Texte de lecture:
29 Libre d’engagement, le capitaine à cinquante-trois ans assura le confort de ses vieux jours en se mariant en 1840. Le 29 avril, Hyacinthe Lucie Joseph Pillion, trente-deux ans, devint Mme Renique. Mariage de raison ? Mariage d’inclination ? Mariage de rapport ? Aucune lettre, aucune confession ne peut le dire. Tout au plus, peut-on noter pour l’anecdote et le symbole que Lucie est née en 1807, l’année glorieuse du frère et de la sœur. Le couple n’eut pas d’enfants et Eugène s’éteignit très âgé dans sa quatre-vingt-treizième année. Quant à l’orphelinat, il fut bien construit et prit le nom de Renique. Démoli et reconstruit vers 1900, il fut intégré dans l’hôpital en 1936 et totalement mis à bas dans les années 1990, effaçant le nom. Désormais, une maison de retraite a pris place. La vieillesse remplace la jeunesse, et l’immortalité du nom de la bienfaitrice a failli.

Liste:
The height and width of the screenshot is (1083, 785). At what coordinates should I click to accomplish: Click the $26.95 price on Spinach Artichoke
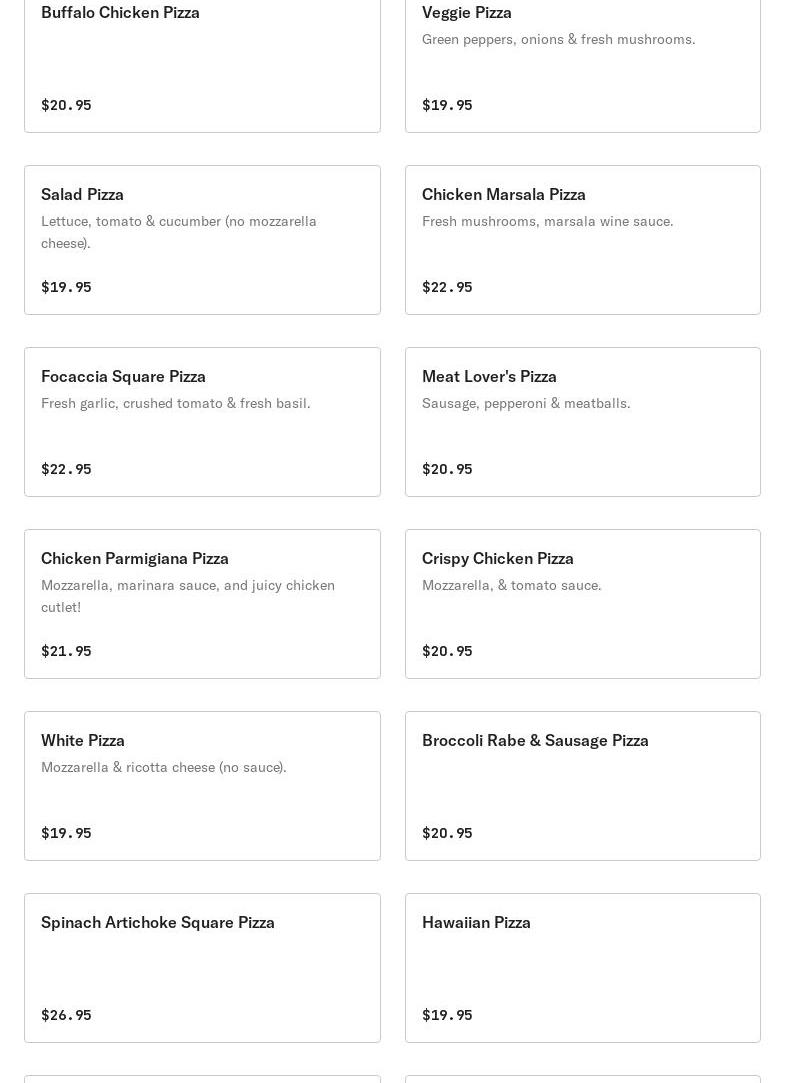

--

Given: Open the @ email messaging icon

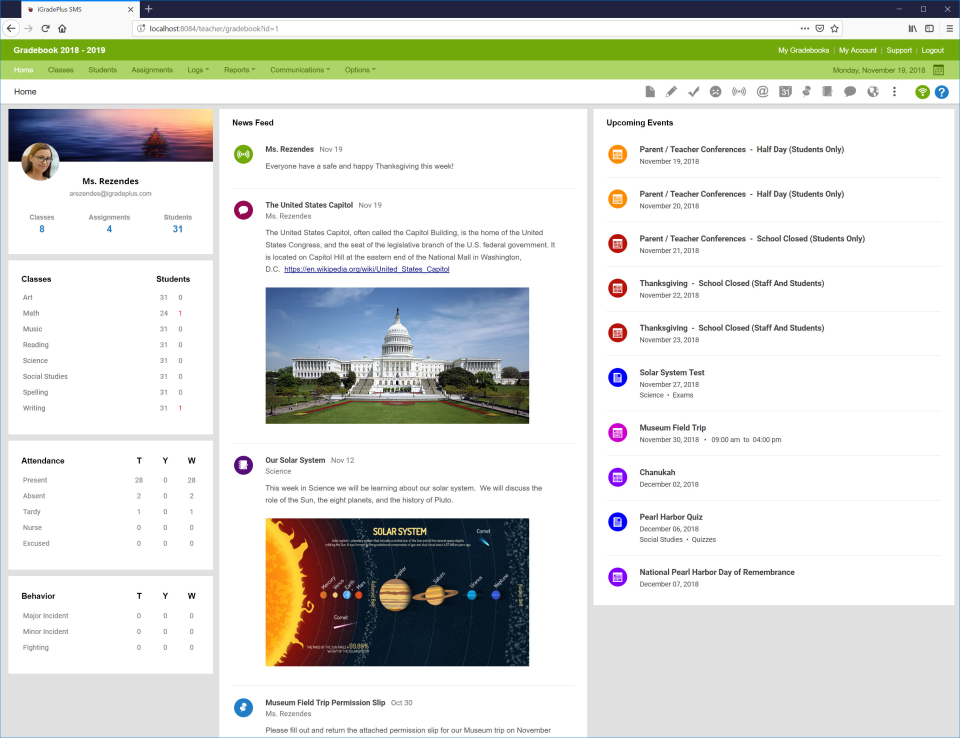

* * *

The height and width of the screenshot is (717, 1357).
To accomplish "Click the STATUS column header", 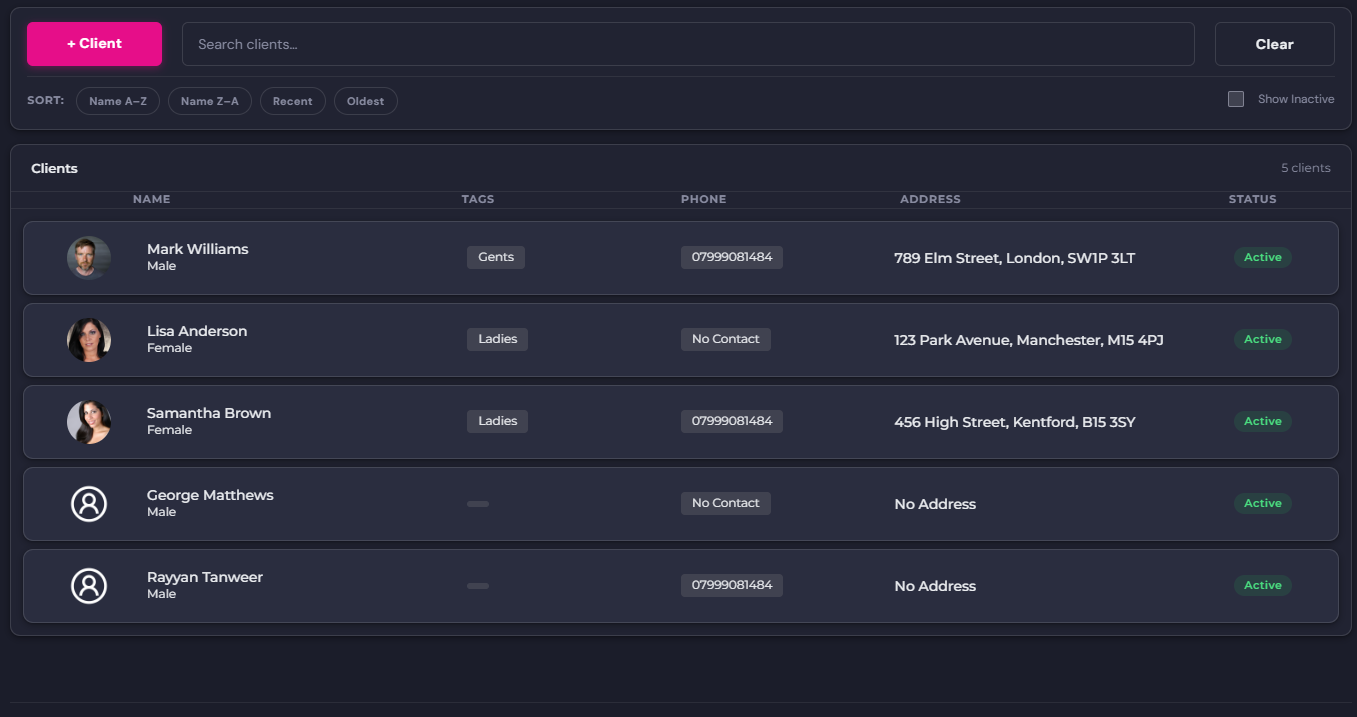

Exercices:
• a. Réécrivez un passage du texte de lecture en remplaçant "orphelinat" par "hospice". Commencez aux mots "29 Libre d’engagement, le" et arrêtez-vous après "bienfaitrice a failli.".
• b. Relevez toutes les années écrites en chiffres dans le texte de lecture.

Corrigé:
• a.
29 Libre d’engagement, le capitaine à cinquante-trois ans assura le confort de ses vieux jours en se mariant en 1840. Le 29 avril, Hyacinthe Lucie Joseph Pillion, trente-deux ans, devint Mme Renique. Mariage de raison ? Mariage d’inclination ? Mariage de rapport ? Aucune lettre, aucune confession ne peut le dire. Tout au plus, peut-on noter pour l’anecdote et le symbole que Lucie est née en 1807, l’année glorieuse du frère et de la sœur. Le couple n’eut pas d’enfants et Eugène s’éteignit très âgé dans sa quatre-vingt-treizième année. Quant à l’hospice, il fut bien construit et prit le nom de Renique. Démoli et reconstruit vers 1900, il fut intégré dans l’hôpital en 1936 et totalement mis à bas dans les années 1990, effaçant le nom. Désormais, une maison de retraite a pris place. La vieillesse remplace la jeunesse, et l’immortalité du nom de la bienfaitrice a failli.

• b. 1840, 1807, 1900, 1936, 1990